Put the rows below, starting with the line that contains "Describe the element at coordinates (610, 95)" and going on through the last of the rows, into a JSON list of strings with one string per line, leaving out blank lines.

[Saved entries]
○ ○ ○ ○ ○ ○ ○

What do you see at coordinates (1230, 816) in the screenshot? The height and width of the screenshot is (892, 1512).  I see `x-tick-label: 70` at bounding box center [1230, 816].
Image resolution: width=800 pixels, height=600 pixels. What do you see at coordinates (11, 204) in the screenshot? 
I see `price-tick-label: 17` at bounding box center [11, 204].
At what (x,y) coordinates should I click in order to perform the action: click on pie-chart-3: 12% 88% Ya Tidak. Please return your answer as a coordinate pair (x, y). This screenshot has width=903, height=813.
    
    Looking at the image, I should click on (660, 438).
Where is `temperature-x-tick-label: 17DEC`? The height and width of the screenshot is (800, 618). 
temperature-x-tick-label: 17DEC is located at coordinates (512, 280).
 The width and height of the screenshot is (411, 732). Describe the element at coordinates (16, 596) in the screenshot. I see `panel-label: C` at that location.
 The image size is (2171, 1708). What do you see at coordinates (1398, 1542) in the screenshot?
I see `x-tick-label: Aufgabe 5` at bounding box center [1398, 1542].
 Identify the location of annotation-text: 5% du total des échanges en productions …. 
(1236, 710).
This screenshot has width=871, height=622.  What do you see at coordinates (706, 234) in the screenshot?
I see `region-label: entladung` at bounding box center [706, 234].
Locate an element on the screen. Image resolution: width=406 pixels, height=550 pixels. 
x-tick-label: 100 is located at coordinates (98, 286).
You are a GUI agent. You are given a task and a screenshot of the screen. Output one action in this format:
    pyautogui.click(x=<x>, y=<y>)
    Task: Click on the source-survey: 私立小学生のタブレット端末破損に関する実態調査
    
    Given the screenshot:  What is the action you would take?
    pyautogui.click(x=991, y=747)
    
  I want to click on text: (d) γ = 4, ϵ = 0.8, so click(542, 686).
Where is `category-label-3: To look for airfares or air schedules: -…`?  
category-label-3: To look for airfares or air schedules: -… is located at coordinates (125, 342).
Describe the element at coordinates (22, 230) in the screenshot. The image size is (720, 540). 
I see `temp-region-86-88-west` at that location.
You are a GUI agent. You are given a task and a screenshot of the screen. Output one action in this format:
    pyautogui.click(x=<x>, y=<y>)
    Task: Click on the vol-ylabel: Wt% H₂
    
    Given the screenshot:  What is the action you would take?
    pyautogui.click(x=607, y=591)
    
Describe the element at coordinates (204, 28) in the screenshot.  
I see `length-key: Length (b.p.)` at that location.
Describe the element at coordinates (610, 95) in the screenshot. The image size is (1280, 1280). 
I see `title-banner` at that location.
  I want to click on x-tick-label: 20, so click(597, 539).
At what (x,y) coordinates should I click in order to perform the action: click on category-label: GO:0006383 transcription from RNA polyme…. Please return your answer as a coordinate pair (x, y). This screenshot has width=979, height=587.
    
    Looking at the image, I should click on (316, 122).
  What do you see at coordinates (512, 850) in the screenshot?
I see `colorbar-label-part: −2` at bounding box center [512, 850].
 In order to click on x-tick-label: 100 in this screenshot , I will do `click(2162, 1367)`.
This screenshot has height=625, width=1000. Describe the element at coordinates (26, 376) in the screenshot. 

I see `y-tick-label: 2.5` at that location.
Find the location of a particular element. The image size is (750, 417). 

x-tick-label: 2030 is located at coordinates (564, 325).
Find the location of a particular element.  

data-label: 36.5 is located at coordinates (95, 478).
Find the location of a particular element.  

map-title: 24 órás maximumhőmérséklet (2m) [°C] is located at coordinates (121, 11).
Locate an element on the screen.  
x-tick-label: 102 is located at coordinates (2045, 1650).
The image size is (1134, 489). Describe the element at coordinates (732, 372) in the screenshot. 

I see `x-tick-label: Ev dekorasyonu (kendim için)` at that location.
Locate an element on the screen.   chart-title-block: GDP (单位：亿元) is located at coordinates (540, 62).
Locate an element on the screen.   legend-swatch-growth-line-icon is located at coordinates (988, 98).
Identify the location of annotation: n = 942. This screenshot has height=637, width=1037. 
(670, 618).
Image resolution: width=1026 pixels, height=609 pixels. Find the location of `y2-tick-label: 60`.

○ ○ ○ ○ ○ ○ ○

## FINISHED TASK
[
  "Describe the element at coordinates (610, 95) in the screenshot. The image size is (1280, 1280). ",
  "I see `title-banner` at that location.",
  "  I want to click on x-tick-label: 20, so click(597, 539).",
  "At what (x,y) coordinates should I click in order to perform the action: click on category-label: GO:0006383 transcription from RNA polyme…. Please return your answer as a coordinate pair (x, y). This screenshot has width=979, height=587.",
  "    Looking at the image, I should click on (316, 122).",
  "  What do you see at coordinates (512, 850) in the screenshot?",
  "I see `colorbar-label-part: −2` at bounding box center [512, 850].",
  " In order to click on x-tick-label: 100 in this screenshot , I will do `click(2162, 1367)`.",
  "This screenshot has height=625, width=1000. Describe the element at coordinates (26, 376) in the screenshot. ",
  "I see `y-tick-label: 2.5` at that location.",
  "Find the location of a particular element. The image size is (750, 417). ",
  "x-tick-label: 2030 is located at coordinates (564, 325).",
  "Find the location of a particular element.  ",
  "data-label: 36.5 is located at coordinates (95, 478).",
  "Find the location of a particular element.  ",
  "map-title: 24 órás maximumhőmérséklet (2m) [°C] is located at coordinates (121, 11).",
  "Locate an element on the screen.  ",
  "x-tick-label: 102 is located at coordinates (2045, 1650).",
  "The image size is (1134, 489). Describe the element at coordinates (732, 372) in the screenshot. ",
  "I see `x-tick-label: Ev dekorasyonu (kendim için)` at that location.",
  "Locate an element on the screen.   chart-title-block: GDP (单位：亿元) is located at coordinates (540, 62).",
  "Locate an element on the screen.   legend-swatch-growth-line-icon is located at coordinates (988, 98).",
  "Identify the location of annotation: n = 942. This screenshot has height=637, width=1037. ",
  "(670, 618).",
  "Image resolution: width=1026 pixels, height=609 pixels. Find the location of `y2-tick-label: 60`."
]